**WHAT THE TASK REQUIRES**
Reproduce every line of the records below verbatim, leaving out the pictures.

Pointing records for documents and screenshots
:::
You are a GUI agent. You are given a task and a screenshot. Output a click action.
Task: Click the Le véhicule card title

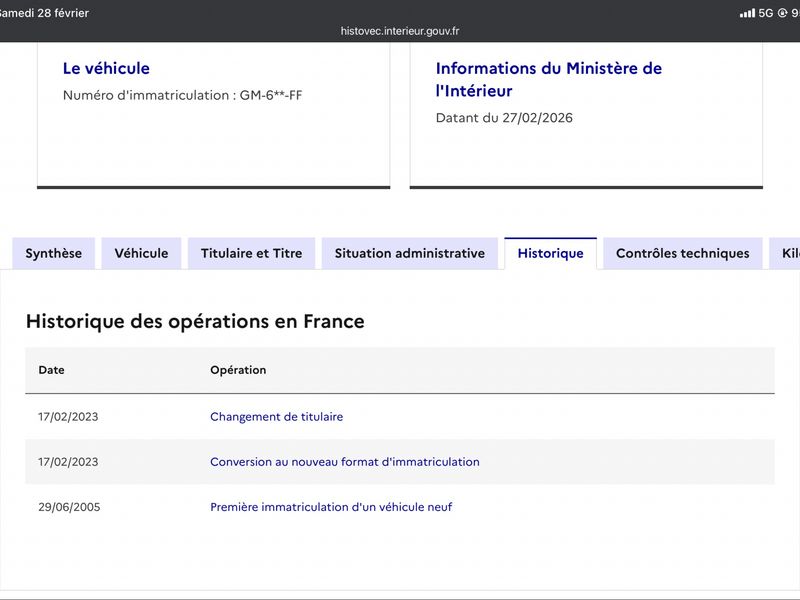[106, 69]
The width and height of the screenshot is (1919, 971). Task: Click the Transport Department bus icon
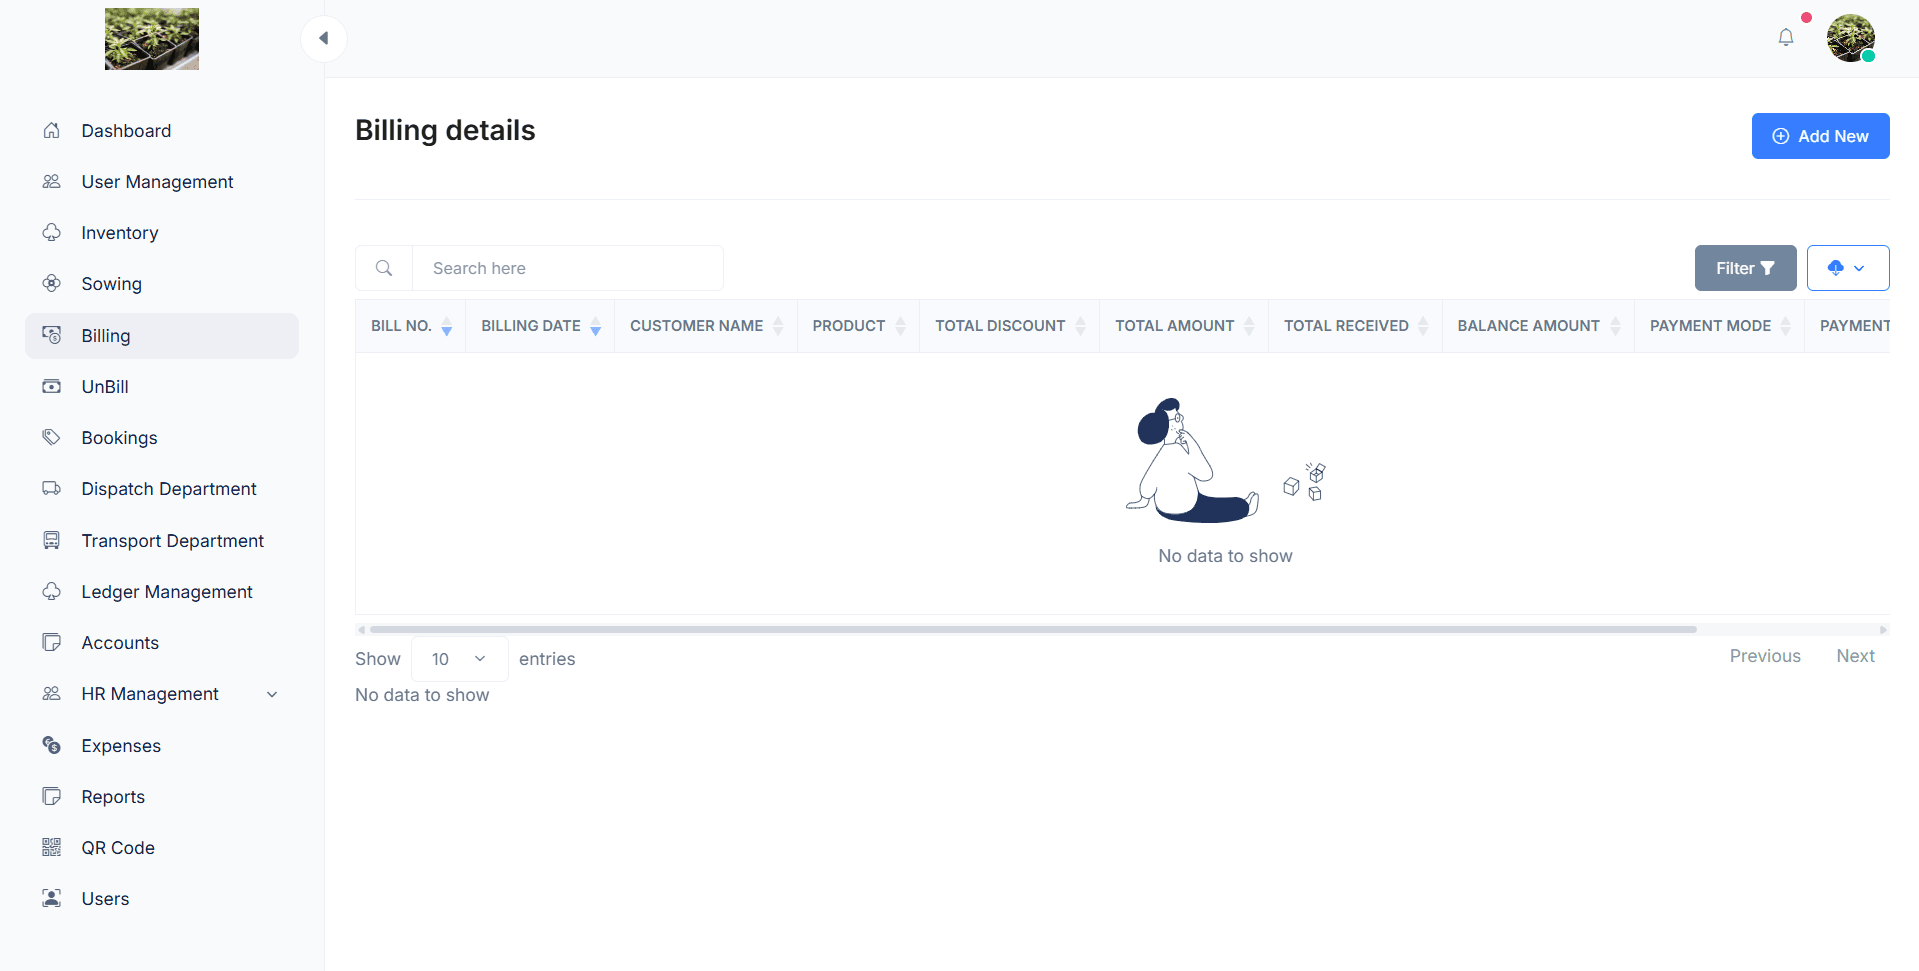coord(52,541)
:::
**COMPLETED EXERCISE**
You are a GUI agent. You are given a task and a screenshot. Output a click action.
Task: Click the Le véhicule card title

[106, 69]
The width and height of the screenshot is (1919, 971). Task: Click the Transport Department bus icon
coord(52,541)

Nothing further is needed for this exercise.